Currently without its own theatre space, Manchester's Library Theatre Company has embarked on a very ambitious site-specific production of Dickens's Hard Times in a real Victorian Mill in Ancoats.
Hard Times is set in the fictional northern town of Coketown where Thomas Gradgrind runs a school based on the strict principal of "facts and calculations" over "fancy" and Josiah Bounderby is the local mill owner who frequently tells horrific stories of his upbringing and how he raised himself up from the gutter. Gradgrind takes on Sissy Jupe, the daughter of a circus performer, at his school, much to Bounderby's disgust, and she becomes a lifelong companion to his daughter Louisa.

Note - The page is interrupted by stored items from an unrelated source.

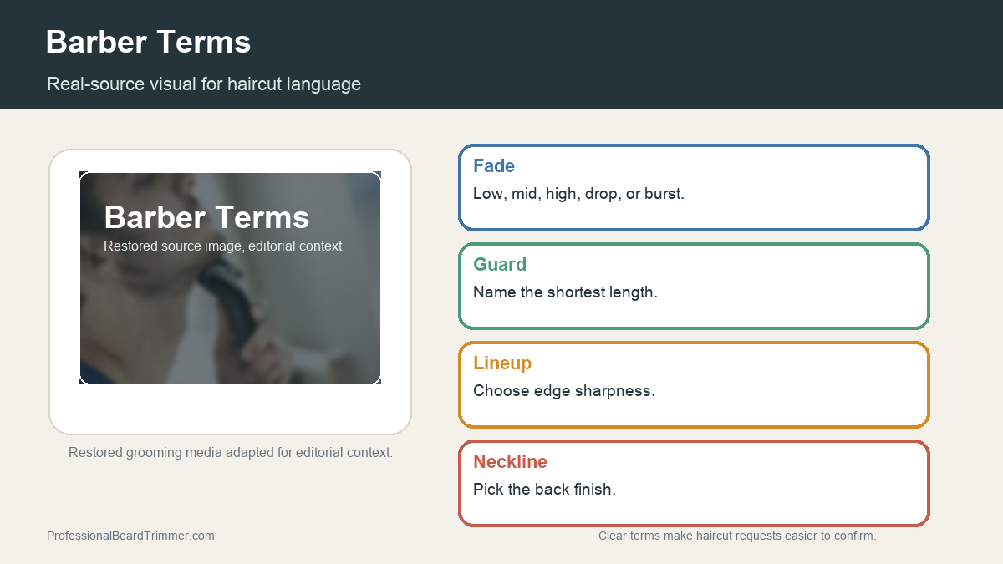Select the image caption below the photo

coord(231,452)
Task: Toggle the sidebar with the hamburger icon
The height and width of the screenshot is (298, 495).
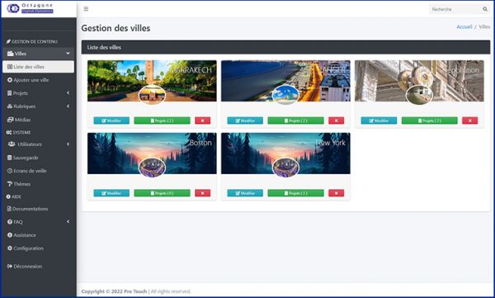Action: click(86, 9)
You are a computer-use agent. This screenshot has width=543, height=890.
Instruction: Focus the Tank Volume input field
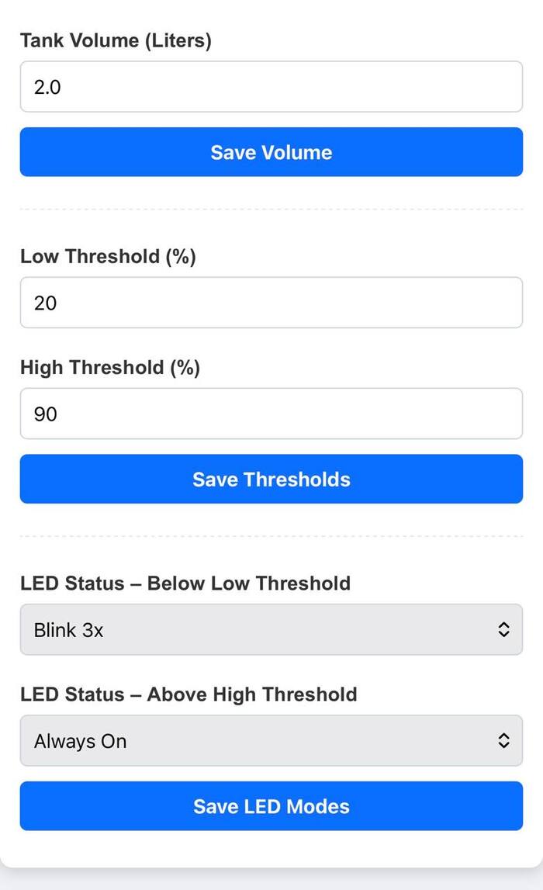(271, 87)
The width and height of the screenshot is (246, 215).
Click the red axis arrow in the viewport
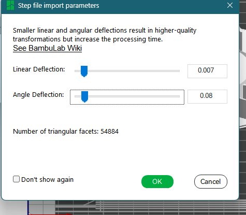tap(50, 214)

From this basic setting, many different story threads erupt. Louisa's brother Tom uses Bounderby's affection for his sister to gain employment and other favours from the wealthy industrialist, and when Gradgrind persuades his daughter to marry old Bounderby, she gives her brother money to feed his gambling habit. Mill worker Stephen Blackpool tries to extricate him from a marriage to an alcoholic wife and forms a bond with co-worker Rachel, but in trying to speak openly with both workers and bosses his name is blackened with both, until he is implicated in a bank robbery. And there is a great deal more besides.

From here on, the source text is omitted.